Refrain from packing up early


Mimi Geller

Much like the melodrama of a comic cartoon, students seem to convey their restlessness at the end of class with dramatic paper shuffling and backpack zipping. Instead, students must learn to wait until class is officially over.

Mimi Geller, Director of RubicOnline

The itch is understandable. That one class that feels too early in the morning, that one lecture that seems endless, that one in-class discussion that requires an impossible level of concentration; students have all felt this restlessness at the end of class.

So, to trick the restless mind, students become married to the clock, enveloped by doodling in the margins of textbooks, and determined to reach for phones underneath tables.   
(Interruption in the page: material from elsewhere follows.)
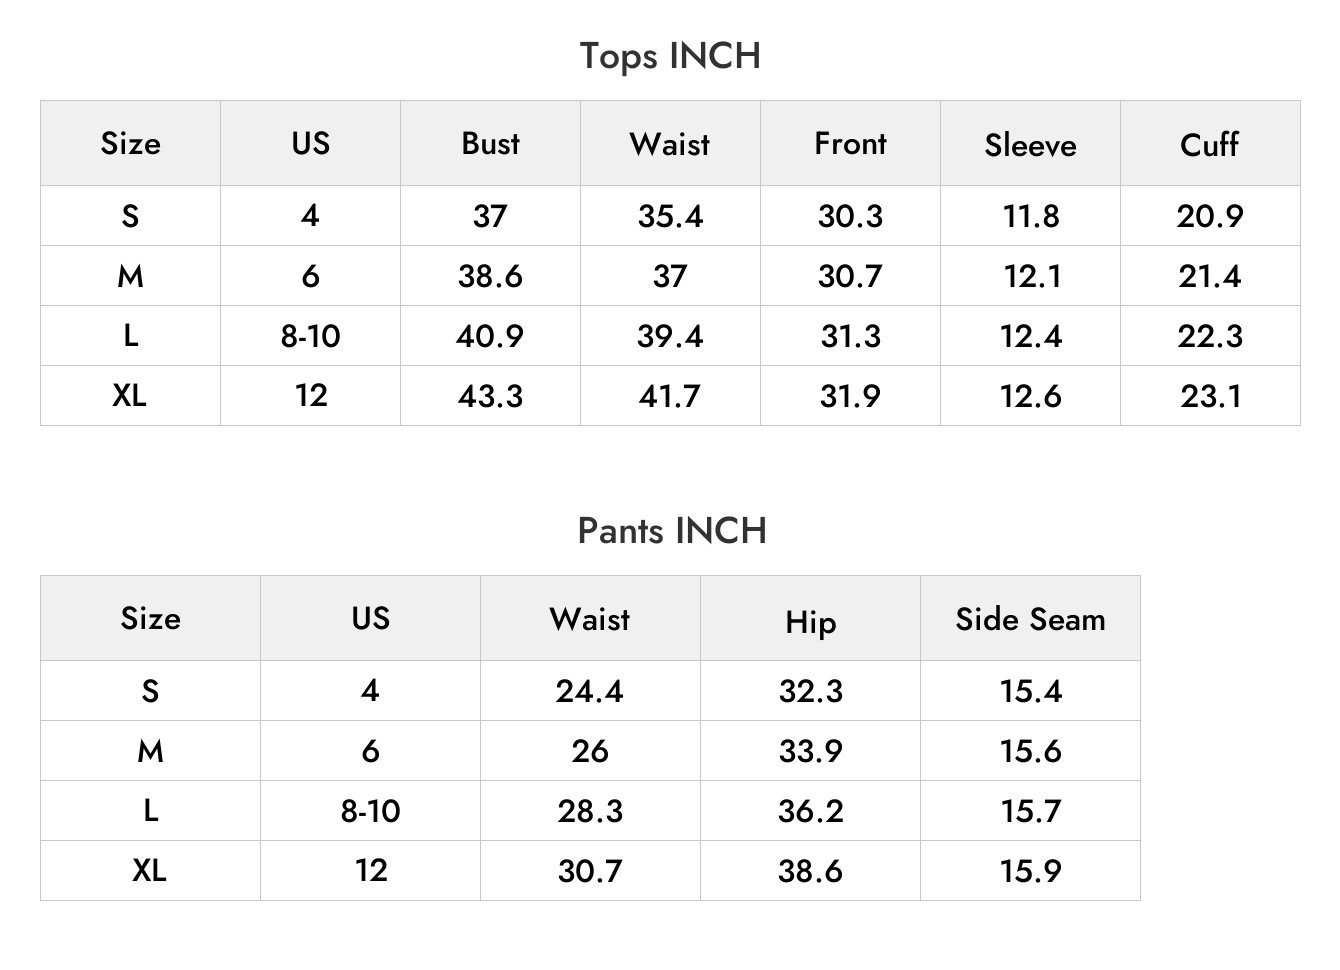This screenshot has height=970, width=1340.
Task: Click US size 12 in Pants table
Action: click(371, 870)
And then something wonderful happens. There are only five minutes left in class. And, like a conductor excitedly waving their baton to cue a finale, students eagerly begin surreptitiously zipping backpacks and shuffling papers. Now, only one minute remains in class. A teacher begins their preview class talk, and something washes over every student: the need to be freed. As if in unison, students pack up ruthlessly, rustling their papers, scooting their chairs. And while students are now fully equipped to leave right on time, many do not realize that the cacophony drowned out the last important bits of information from the teacher. Occasionally a teacher will tell students to wait, but many others give in and let them go, regardless if they heard the information.

Leaving early should not be a priority over engaging for the entirety of class.
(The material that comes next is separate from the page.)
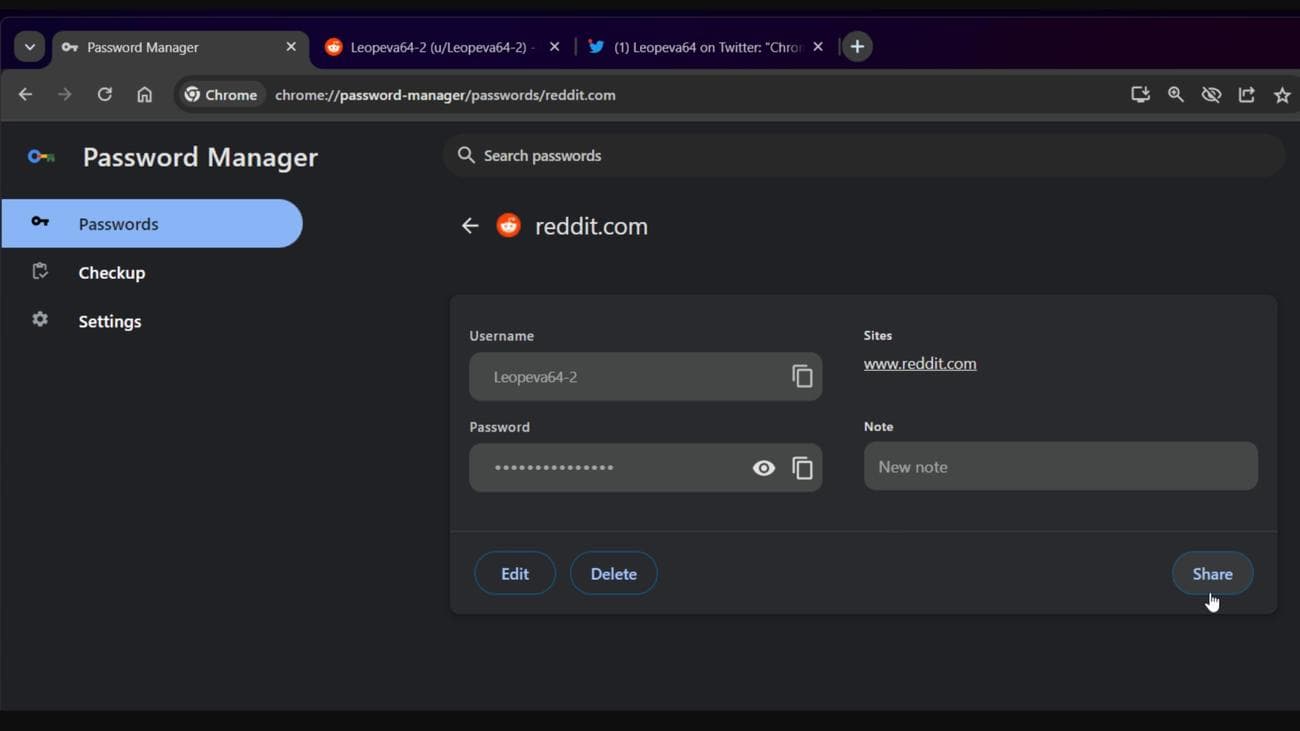Bookmark the page with the star icon
1300x731 pixels.
1281,94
While the chance to walk out of class around 30 seconds early by pseudo-communicating with the teacher with packing noises is perhaps a habitual activity, for many students with learning disabilities, the premature packing is an extraordinary distraction. Not only does it blur the teacher’s words, it unnecessarily diverts attention from the lesson at hand to the clicks and footsteps inching towards the door.

In addition to distracting students who already struggle to focus, students who pack up early miss the precious last minutes of lecture and learning. The teacher could be explaining a change in homework, a method to solving a difficult problem, and many would not notice. And although assignments are posted on Veracross, that does not mean students are exempt from listening.

Perhaps being ready to leave right away does save a small fraction of time, but it is disrespectful to the teacher and to students who are listening. 

What is even more troubling is that in high school, student develop habits for college or any other post-secondary education. While the behavior may fly in high school, a professor would certainly not entertain a symphonia of zippers and closing laptops when there are 5 minutes left.

Avoid the itch. Refrain from packing up early out of respect for teachers and peers. Resist the temptation of the backpack zipper to give students with learning challenges an opportunity to hear everything. Be present for the entirety of class, it will give more knowledge. And before it seems possible, the class will be over.